Although Apple CEO Steve Jobs was recently voted the “most admired entrepreneur” among the 12 to 17 year-old age group, Ballmer told the audience “it is important to remember that 96 times out of 100 worldwide, people choose a PC with Windows – that’s a good thing,” according to Seattle, Wash.-based TechFlash.

Asked how Microsoft plans to compete against the iPhone and Google’s Android cell phone operating system, Ballmer said the Redmond, Wash.-based company intends to “focus on the software that goes into phones as opposed to building phones.”

In another exchange, Ballmer, who succeeded founder Bill Gates to lead the Windows maker, said Apple’s advances amounted to a “couple of tenths of a percent of market share.” The Microsoft CEO quickly added “every couple of tenths matter. They matter when we’re increasing our Bing market share, too.” Microsoft’s upstart search engine Bing is attempting to shave some market share from search leader Google.
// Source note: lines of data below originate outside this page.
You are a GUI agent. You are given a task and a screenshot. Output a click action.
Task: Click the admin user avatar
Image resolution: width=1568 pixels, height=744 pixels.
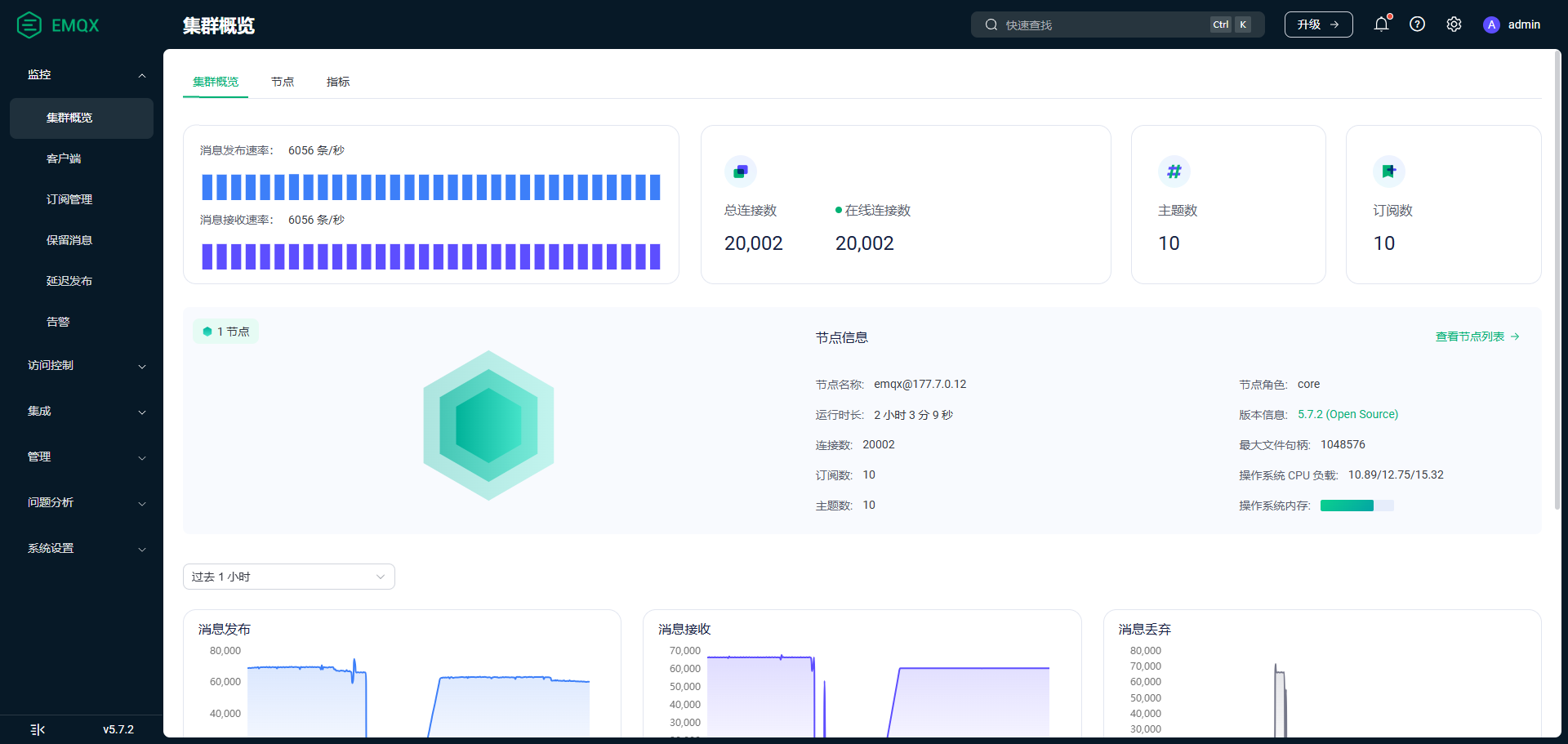pos(1491,25)
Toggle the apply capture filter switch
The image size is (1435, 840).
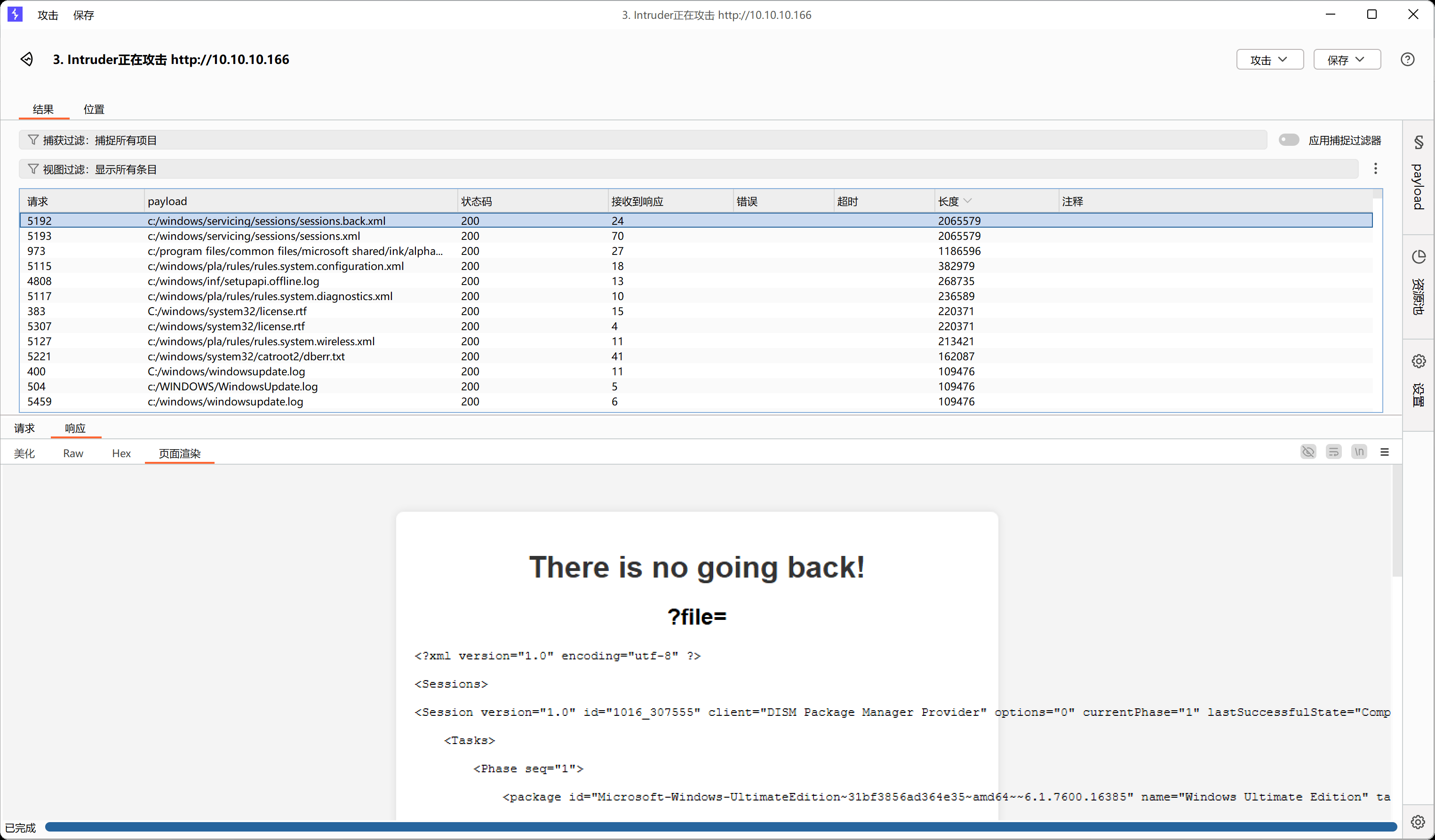coord(1288,140)
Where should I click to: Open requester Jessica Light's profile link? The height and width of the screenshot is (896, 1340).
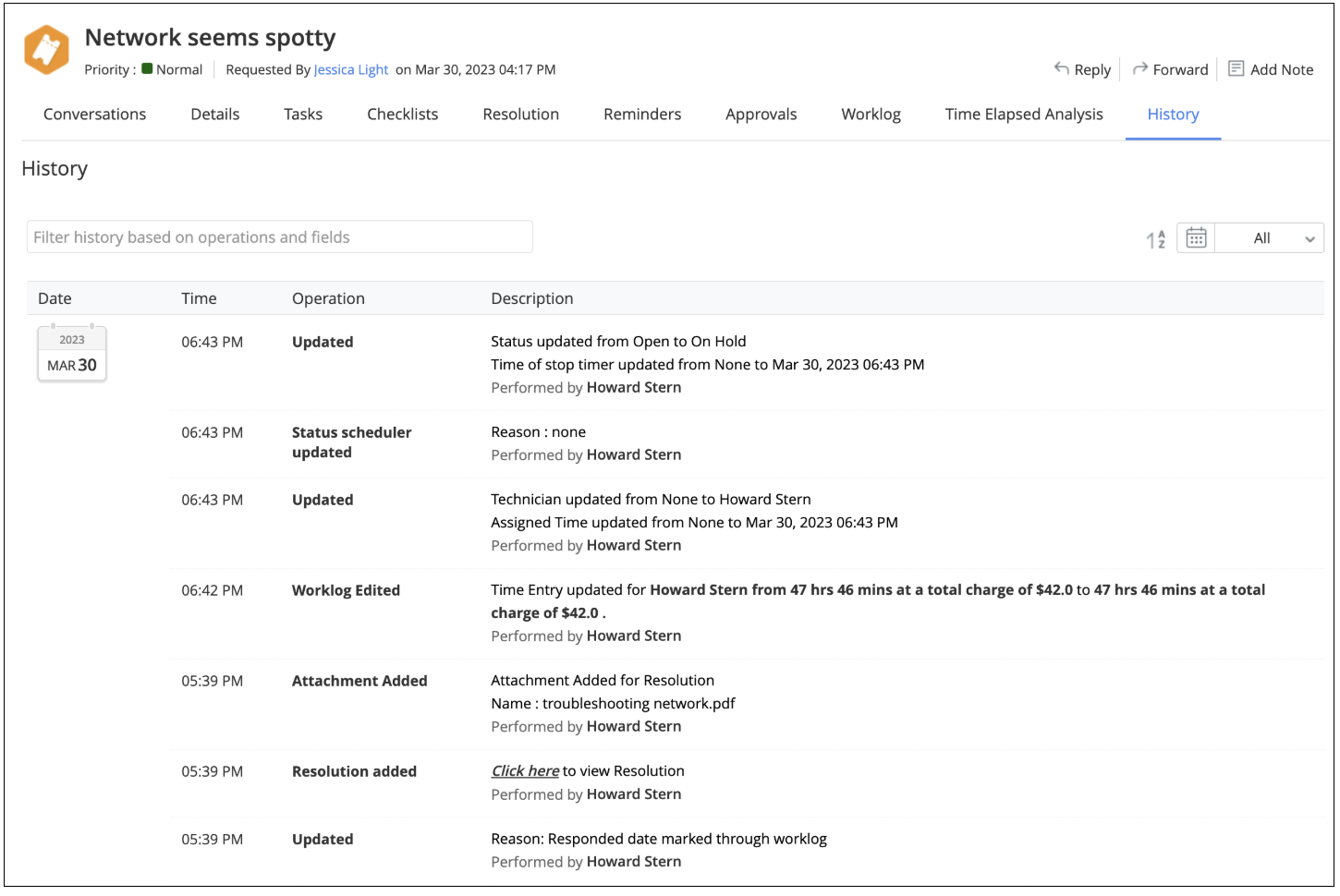[351, 70]
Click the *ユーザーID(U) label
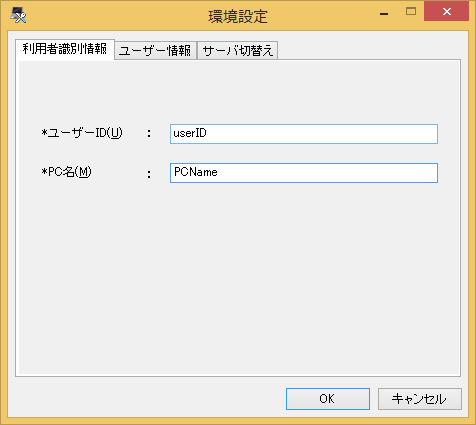Viewport: 476px width, 425px height. (82, 133)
The remarks resembled earlier comments Ballmer made on Apple’s increasing market share. In July Ballmer told financial analysts Apple’s upswing was a “a rounding error.”

Although Microsoft founder Bill Gates attended the annual shareholders’ meeting, he did not participate in the give-and-take with the audience, reports said Friday.

[Via TechFlash and AppleInsider]

About the author

Ed Sutherland

Ed Sutherland is a veteran technology journalist who first heard of Apple when they grew on trees, Yahoo was run out of a Stanford dorm and Google was an unknown upstart. Since then, Sutherland has covered the whole technology landscape, concentrating on tracking the trends and figuring out the finances of large (and small) technology companies.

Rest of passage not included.